→ **Job**: Please rewrite the passage on operations trade-offs from "These may not" up to and including "with more confidence.", replacing "confidence" with "certainty".

→ **Text extract**:
══════════════════════════════
Many folks who are new to operations approach things with an absolutist mindset. They see things as correct or incorrect and secure or insecure. In reality, operations of all types is balancing opposing forces. After all, the most secure website in the world wouldn’t be accessible to anyone and certainly wouldn’t have users.
With that in mind, I turned the typical format for the “how/where do I run my stuff” talk on its side. Instead of covering each product and the pros and cons of using it, I organized my talk around seven questions. I chose the questions based on personal experience taking apps to production.
These may not be the right questions to use, but I received feedback that the questions format helped folks understand trade-offs and equipped them to make architecture decisions with more confidence.
The most crucial question is to figure out your priorities. Operations is all about trade-offs. Because of this, it is vital that you can clearly state your goals, what is critical, and the things you aren’t concerned about. Priorities can be practical matters like “saving money” or “robustness.” They can also be more scenario-based like, “support our series B funding round by allowing investors to see our proof of concept.” Alternatively, maybe your priority is, “get valuable feedback from a limited set of friendly beta users.” Most of the time you’ll have several priorities, and it can be helpful to roughly stack-rank them.
Once you have your priorities, think about what implications they have. For example, if your focus is on saving money, you may not want to pay extra for a highly managed platform-as-a-service system. If you are supporting beta users or investor rounds, it may be crucial that your system scales down to zero, so you aren’t paying when no one is looking at your app. These are just examples. There are many other ways that priorities can influence the decisions that you make.
══════════════════════════════
→ **Extracted records**:
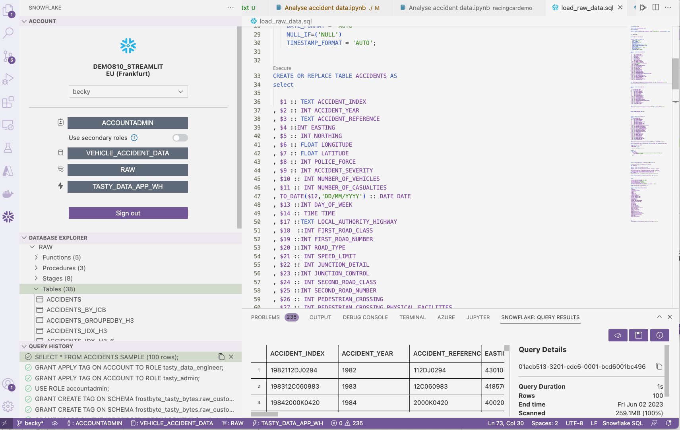Remove the SELECT * FROM ACCIDENTS history entry
This screenshot has height=430, width=680.
pos(231,357)
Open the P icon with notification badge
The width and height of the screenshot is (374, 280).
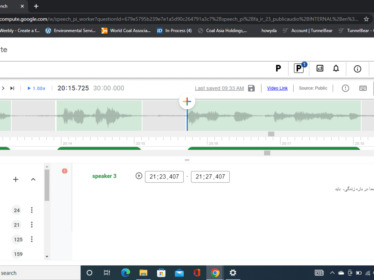(x=299, y=69)
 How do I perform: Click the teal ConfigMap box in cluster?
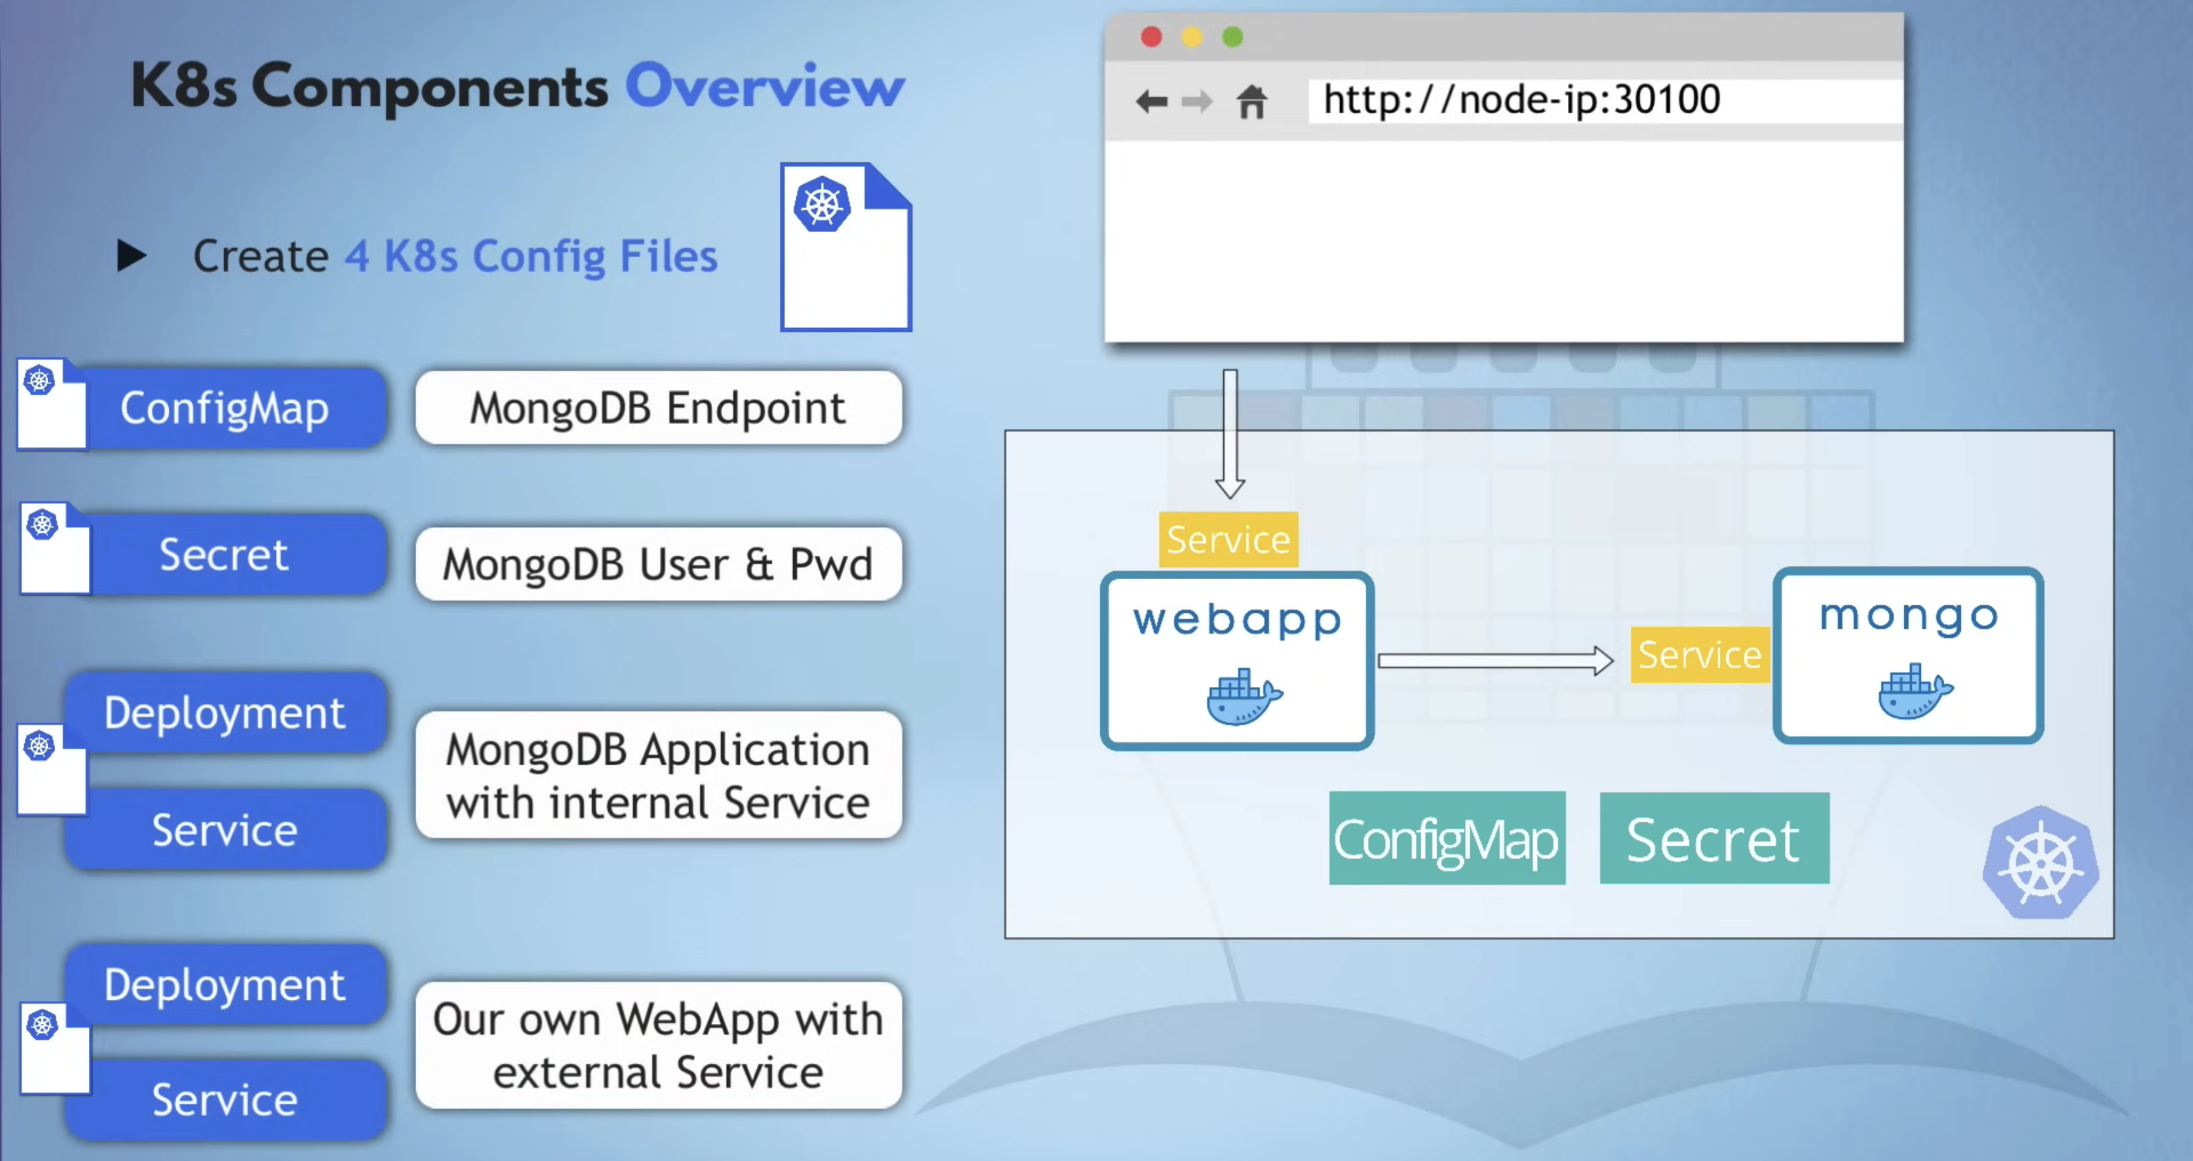click(x=1446, y=838)
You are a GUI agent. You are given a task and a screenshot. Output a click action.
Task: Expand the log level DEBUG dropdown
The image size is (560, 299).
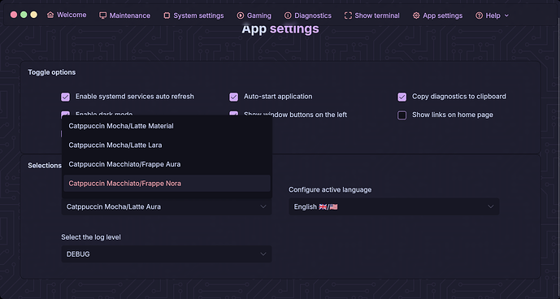(167, 254)
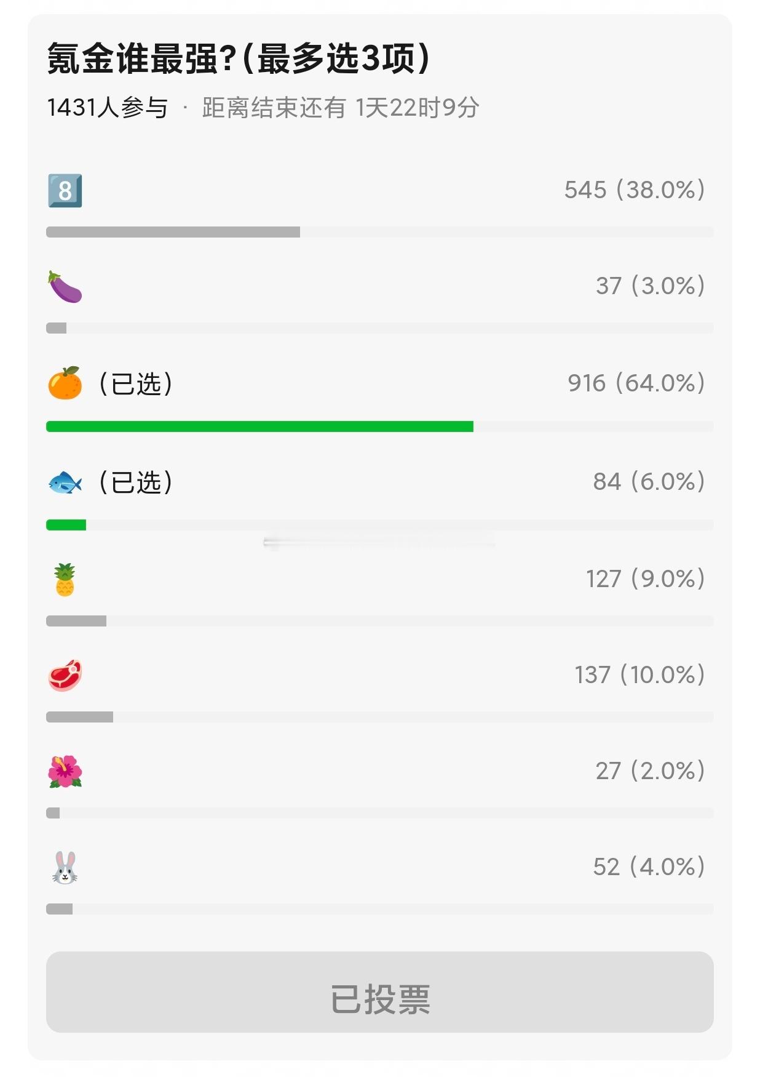Click the 916 (64.0%) vote count
The width and height of the screenshot is (760, 1077).
pos(636,383)
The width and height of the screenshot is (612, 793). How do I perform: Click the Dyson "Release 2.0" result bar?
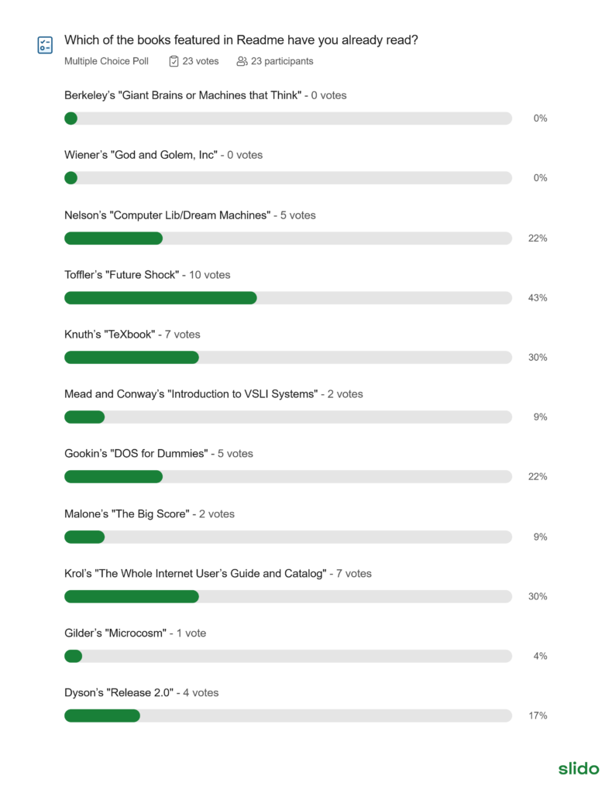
══════════════════════════════
→ **Task result**:
These may not be the right questions to use, but I received feedback that the questions format helped folks understand trade-offs and equipped them to make architecture decisions with more certainty.